On Monday, October 27, 2014 1:13:29 PM UTC-7, Robert Bradshaw wrote:

> Currently, the only place preparsing modifies valid code is for 
> literals, which is surprising enough but at least easy to explain. 
>

There is one more: the "^" -> "**" substitution. Without it I think many 
mathematicians would find sage's interface unacceptable, though.

Changing the meaning of == depending on the context is a really scary 
> proposition to me. I would also argue that equality "across parents" 
> is the Pythonic choice: 
>
> sage: int(1) == float(1) 
> True 
>

I don't think you can extrapolate sensible behaviour for a computer algebra 
system out of python's standard numerical stack. For one thing, for Python, 
numerical parents always more or less "inject" into a common parent, so 
that one hash function always does the trick. In fact, since any numerical 
type in python is represented by (a tuple of) rational numbers, a single 
function defined on the rationals suffices, and this is indeed what cpython 
does: 
https://docs.python.org/3/library/stdtypes.html#hashing-of-numeric-types (I 
wasn't able to find a ref for Python2 on this, so I hope Python 2 does the 
same).

As we know by allowing equality across coercion via non-injective maps we 
are in a fundamentally different situation for ZZ in sage already.
 

> We should make it easier to have associative containers with this 
> notion of comparison if that's the crux of the issue.

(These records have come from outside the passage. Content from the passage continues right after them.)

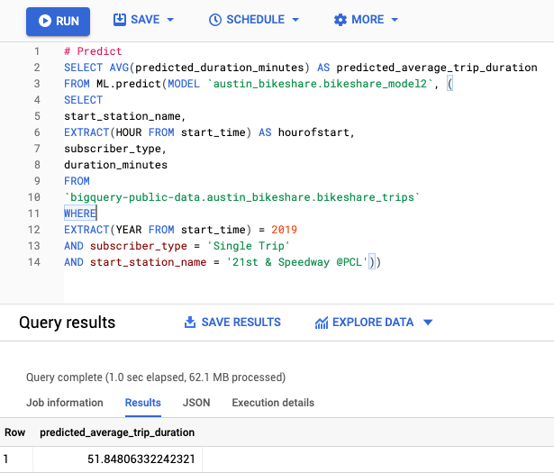Click the Run query play icon

click(x=44, y=20)
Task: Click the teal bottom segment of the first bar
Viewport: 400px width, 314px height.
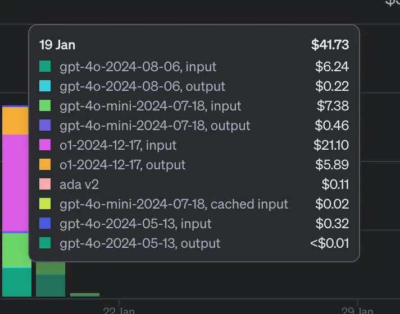Action: coord(15,283)
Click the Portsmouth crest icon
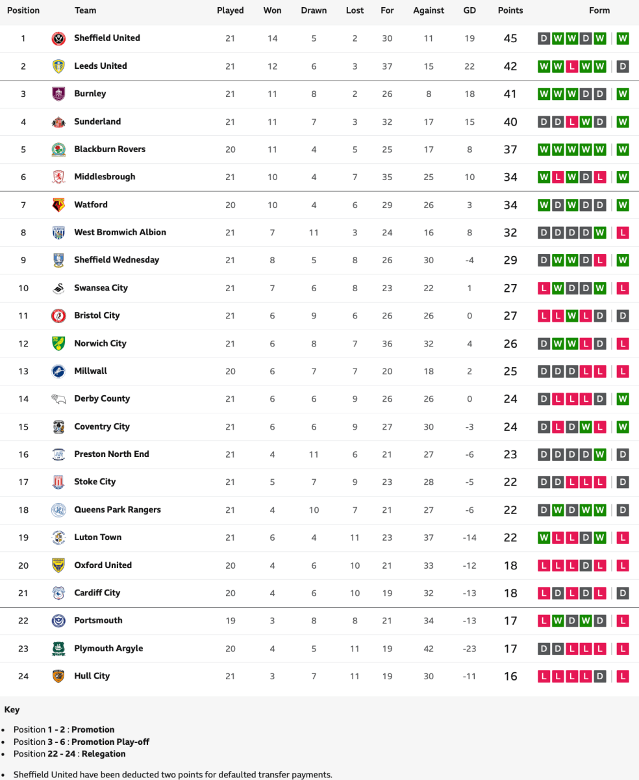 tap(58, 621)
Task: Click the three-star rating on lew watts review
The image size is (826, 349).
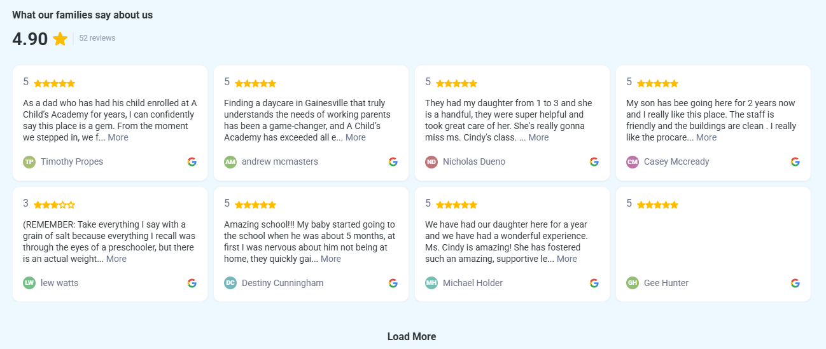Action: click(54, 205)
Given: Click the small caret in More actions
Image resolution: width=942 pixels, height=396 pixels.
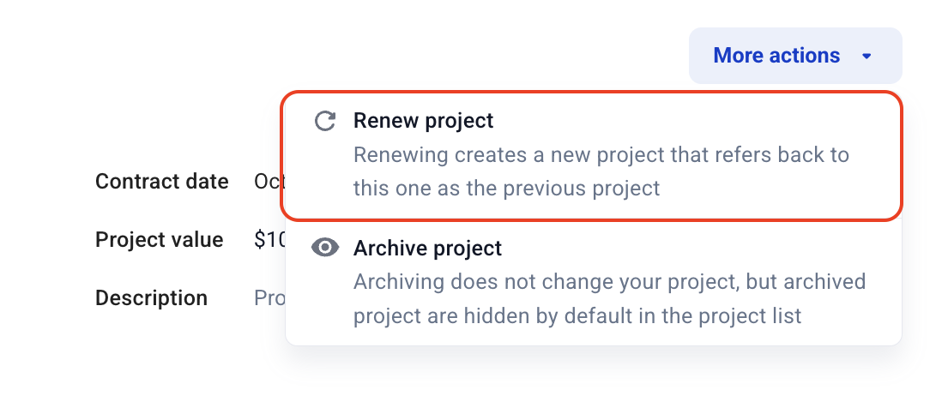Looking at the screenshot, I should click(867, 57).
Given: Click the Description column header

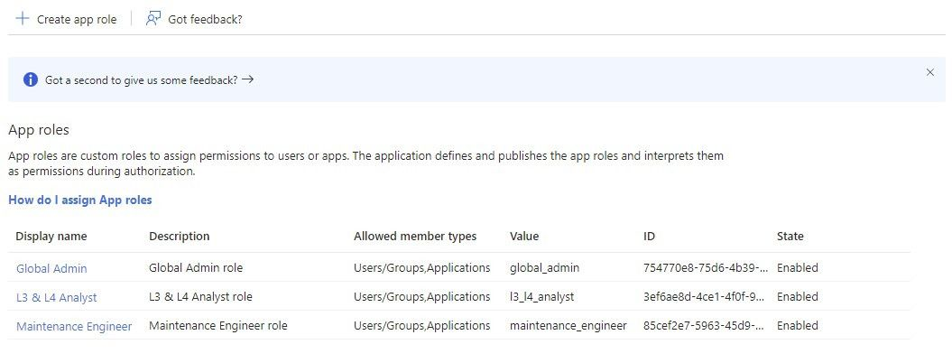Looking at the screenshot, I should coord(179,237).
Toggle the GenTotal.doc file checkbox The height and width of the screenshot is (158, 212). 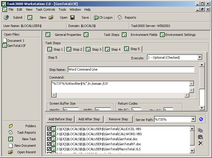point(49,139)
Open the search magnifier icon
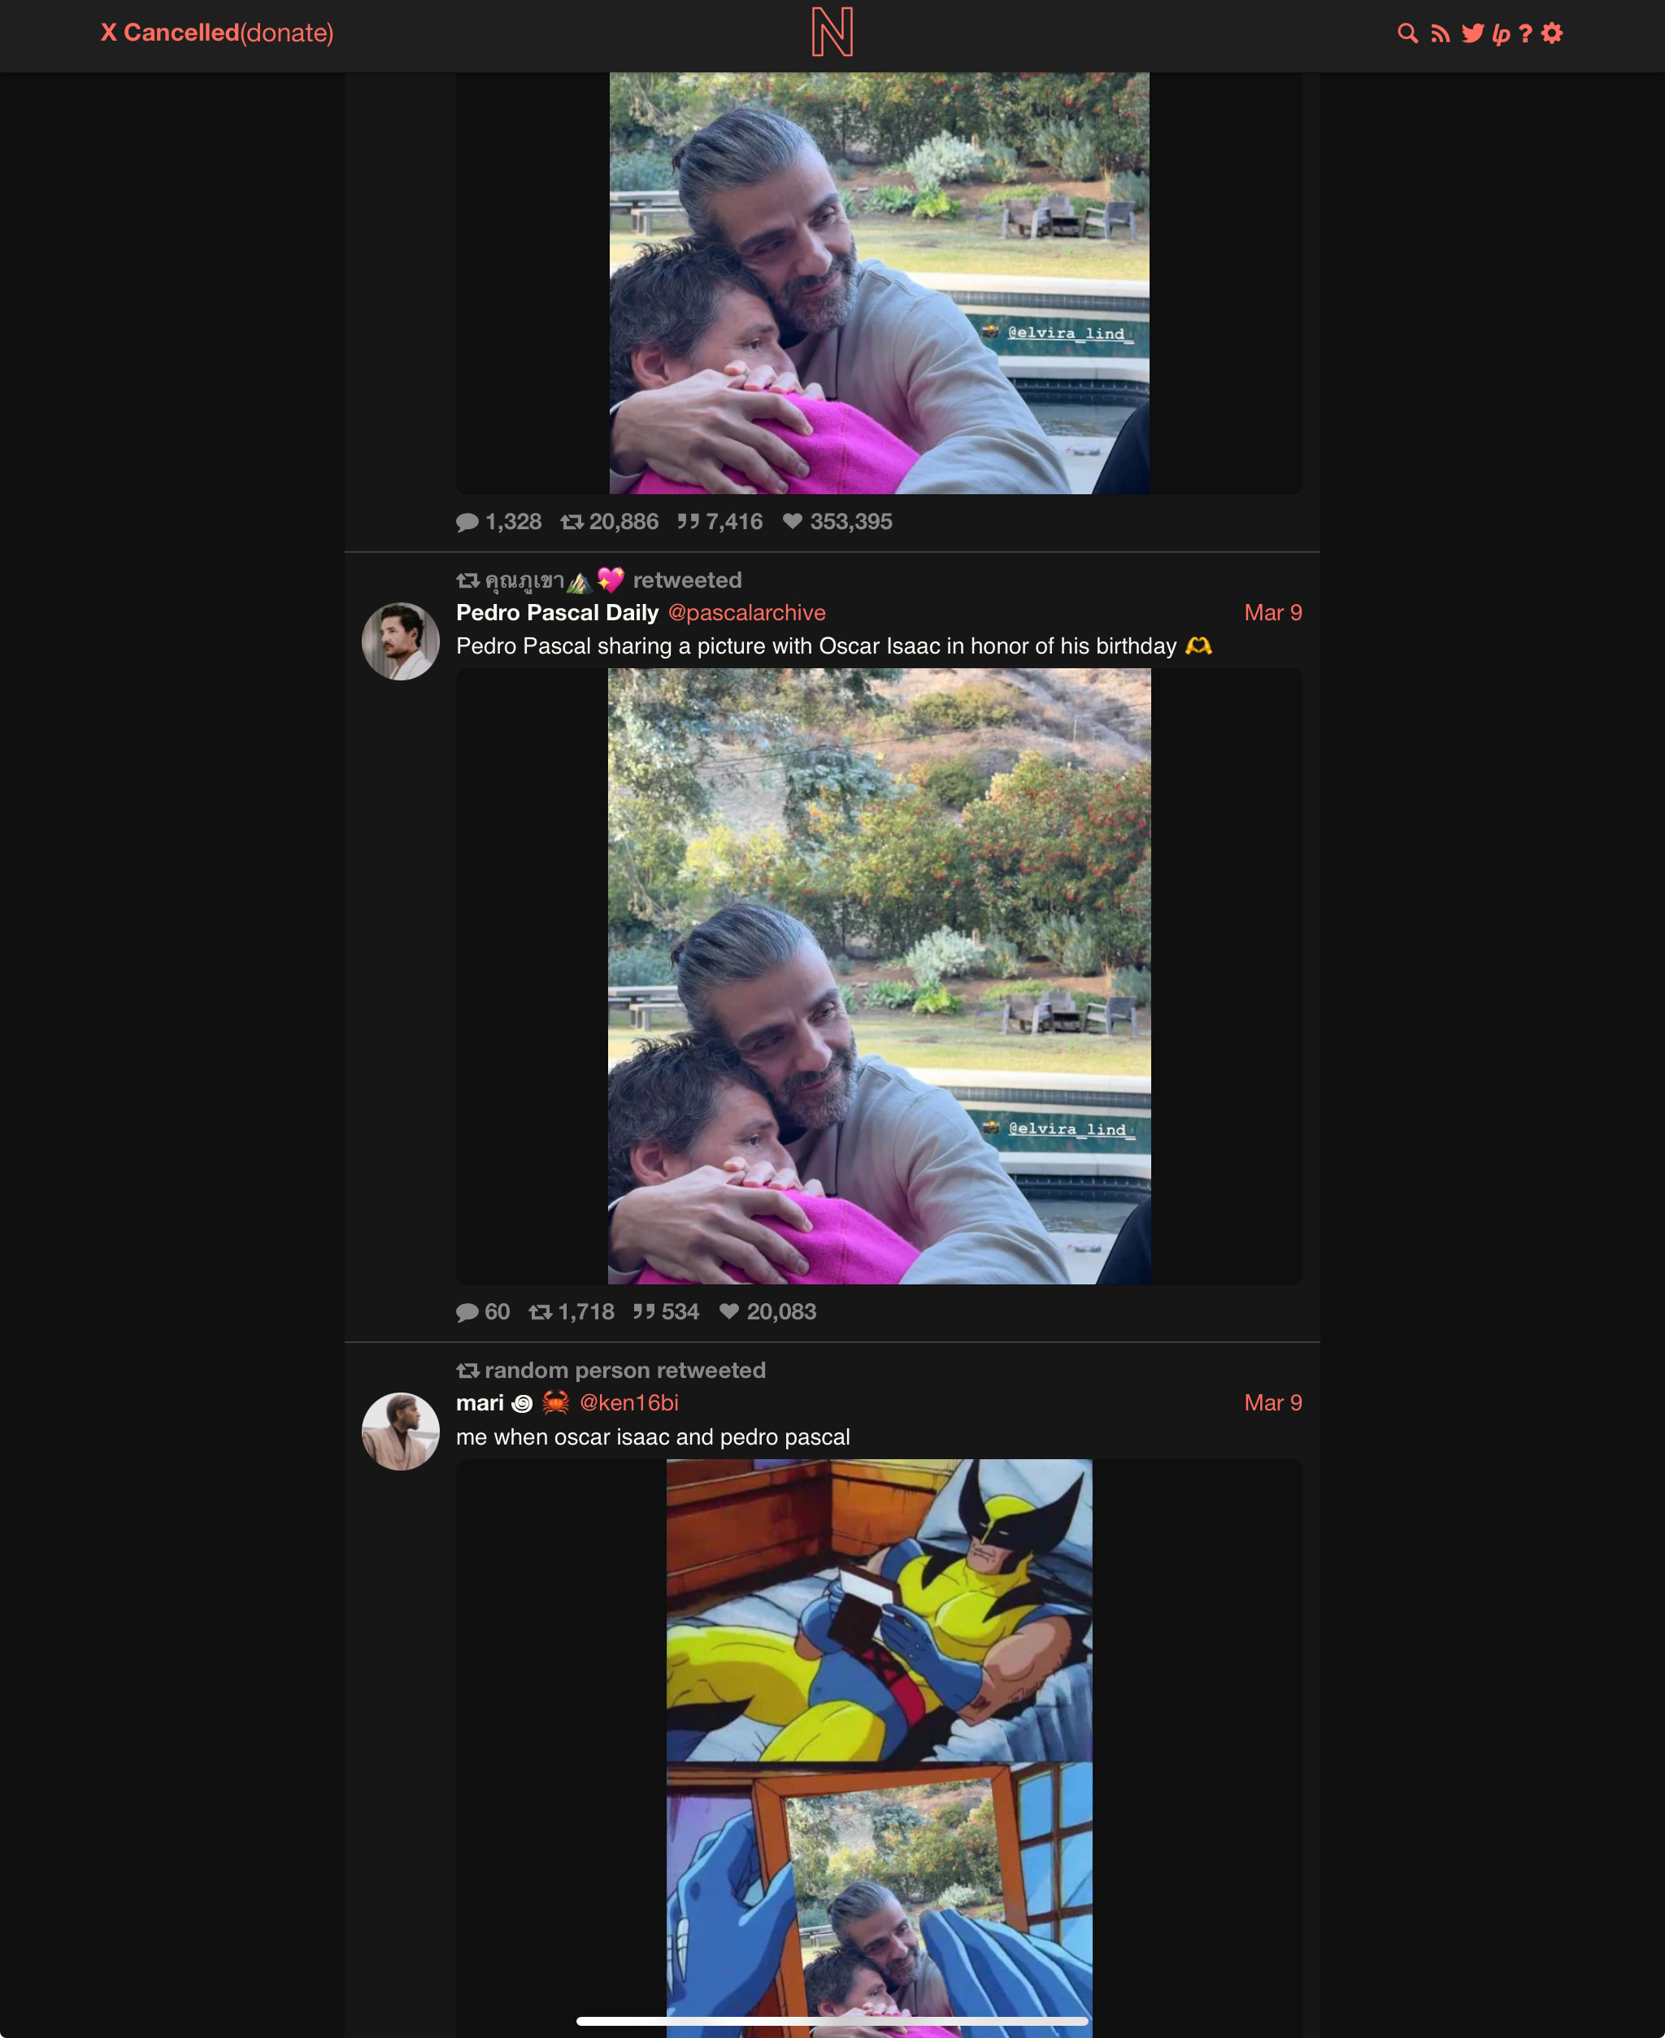Image resolution: width=1665 pixels, height=2038 pixels. coord(1407,34)
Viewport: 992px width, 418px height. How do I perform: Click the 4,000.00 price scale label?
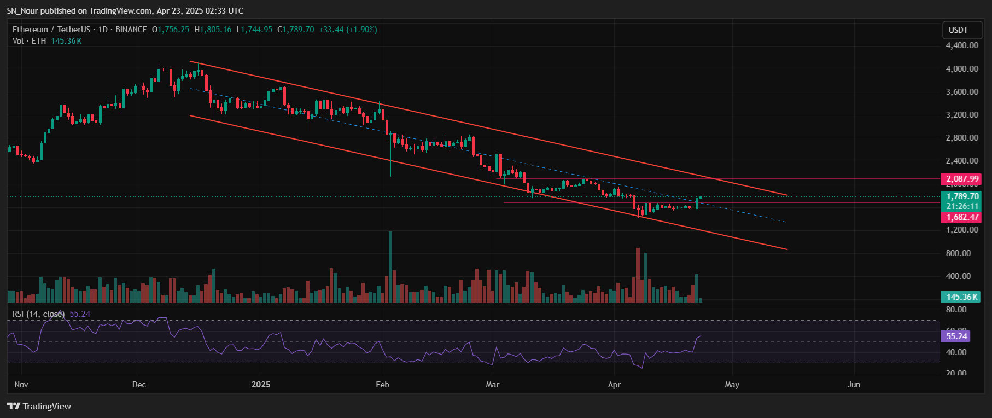961,69
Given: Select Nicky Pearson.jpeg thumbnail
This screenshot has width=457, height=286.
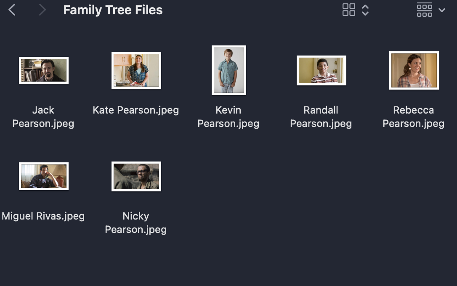Looking at the screenshot, I should pyautogui.click(x=136, y=177).
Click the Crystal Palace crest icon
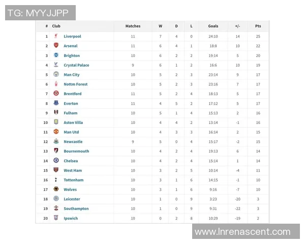 pyautogui.click(x=56, y=65)
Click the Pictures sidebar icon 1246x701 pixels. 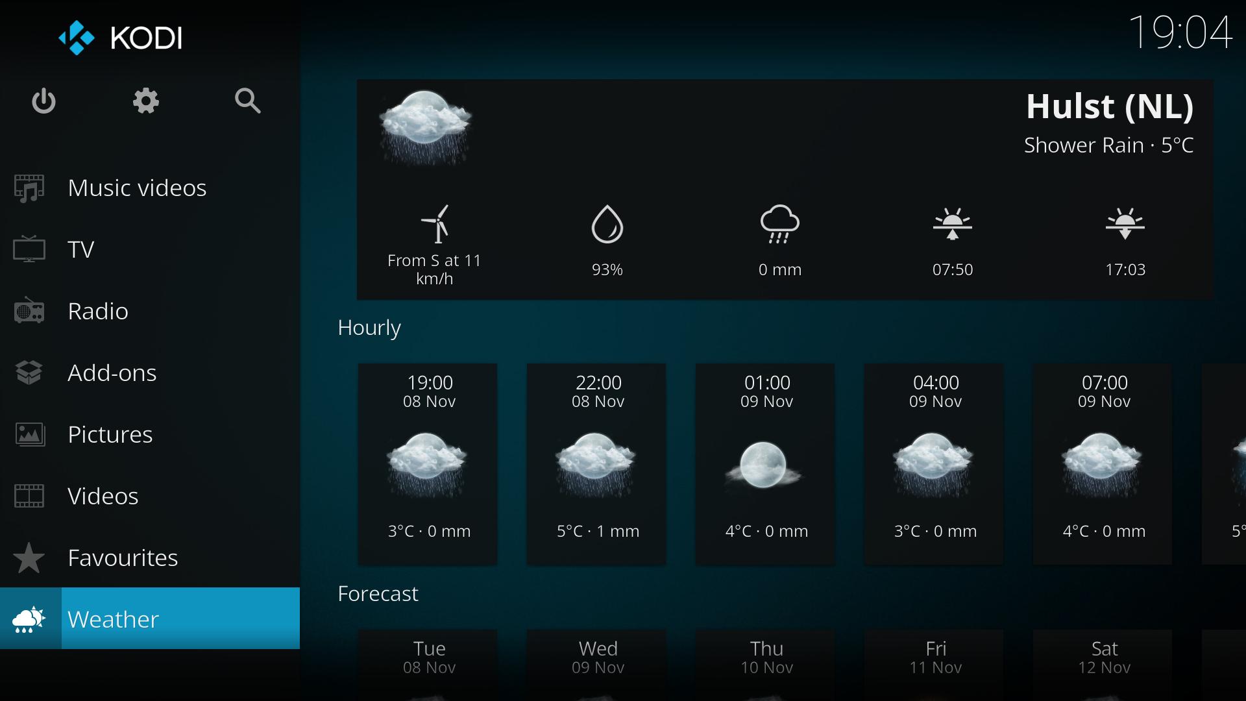(30, 435)
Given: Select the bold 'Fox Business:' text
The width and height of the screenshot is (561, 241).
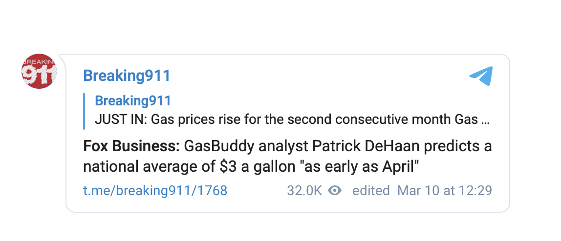Looking at the screenshot, I should pos(132,146).

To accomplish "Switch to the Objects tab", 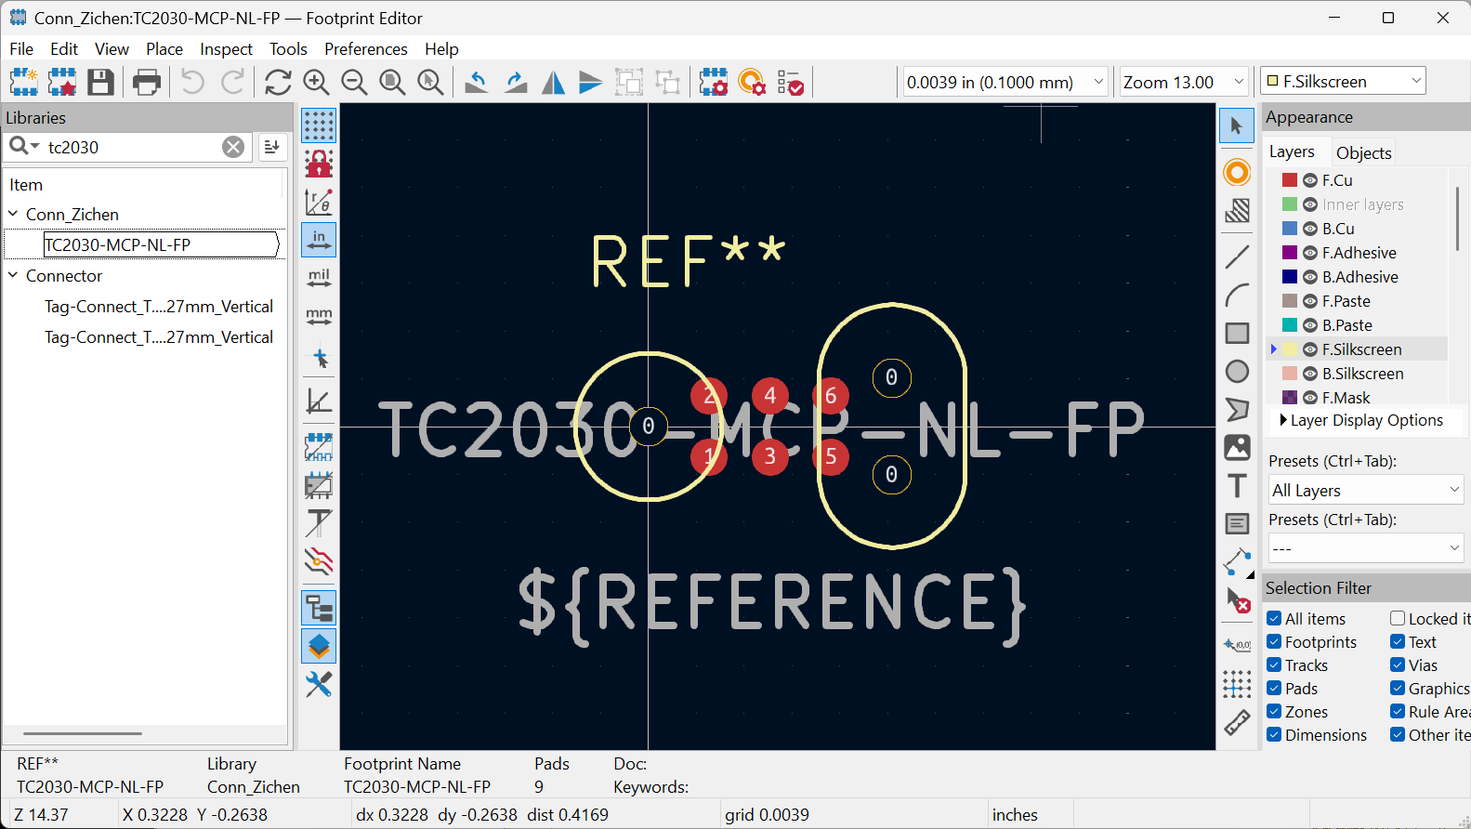I will [x=1363, y=152].
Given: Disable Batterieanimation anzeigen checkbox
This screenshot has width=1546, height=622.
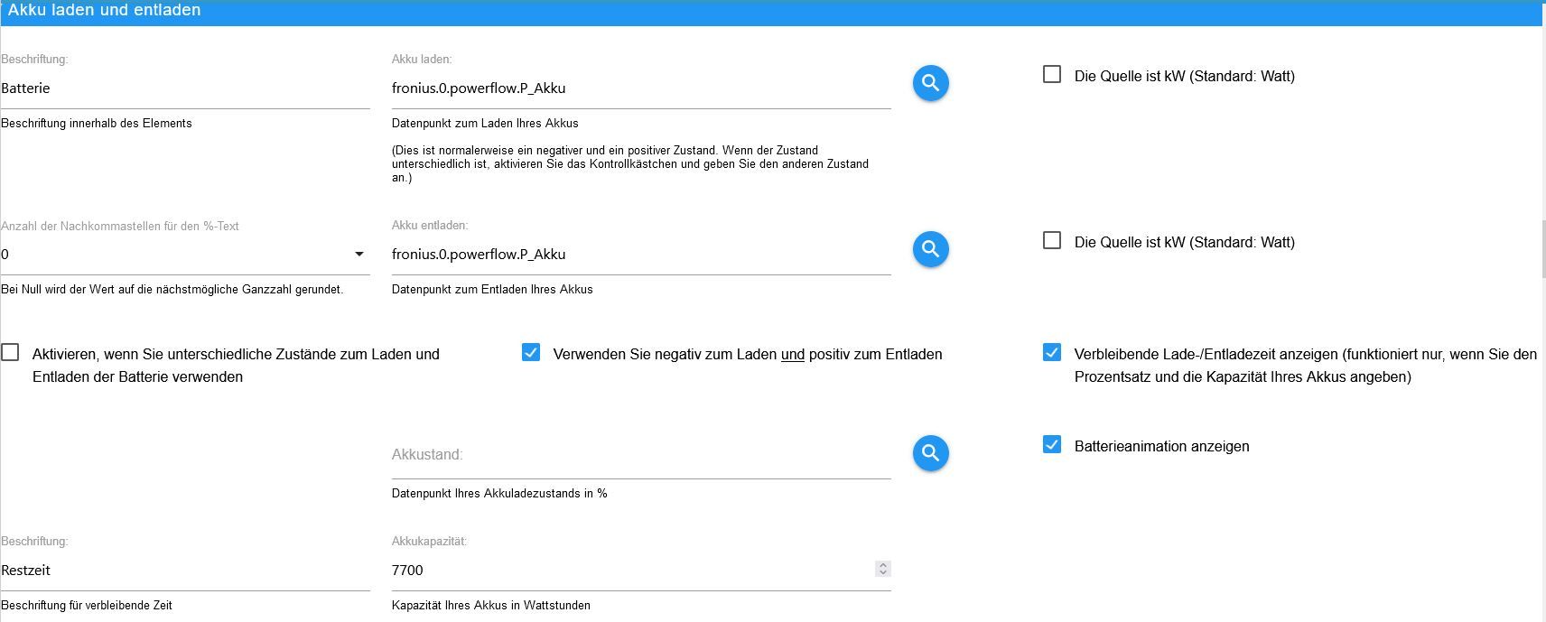Looking at the screenshot, I should [x=1052, y=445].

Most of the time I expect it would be a matter of fixing the 
parent/structure of keys beforehand and do any required coercions on the 
keys before lookup. Then the task gets reduced to ensuring that 
equality/hash are compatible within parents (and possibly closely 
affiliated structures).

, e.g. compare on (parent(a), a) rather than just a. I would even consider 
> making 
> elements by default unhashable by default, and one would have to write 
> cache[a.key()] or cache[a.isomorphic_key()] to use them as keys.


That's just horrible! the same would apply to sets of elements! Your 
suggestion would mean that we cannot even get the elements of ZZ/5ZZ as a 
set any more.
 
I think the main thing we're finding with p-adics is that hashing/equality 
are mismatched *within* the parent. I think that's going too far. We'll 
just have to go with an equality notion in the p-adics that is consistent 
with a sufficiently faithful hash, and if that means that O(5^1) != O(5^3) 
then we'll have to live with that.

I think a base line is that we should be able to have a  "subset of 
<parent>" type that works reliably, i.e., a finite enumerated set that 
knows where its elements live. In practice people will probably just use 
python's "set" and enforce the parents themselves (or not).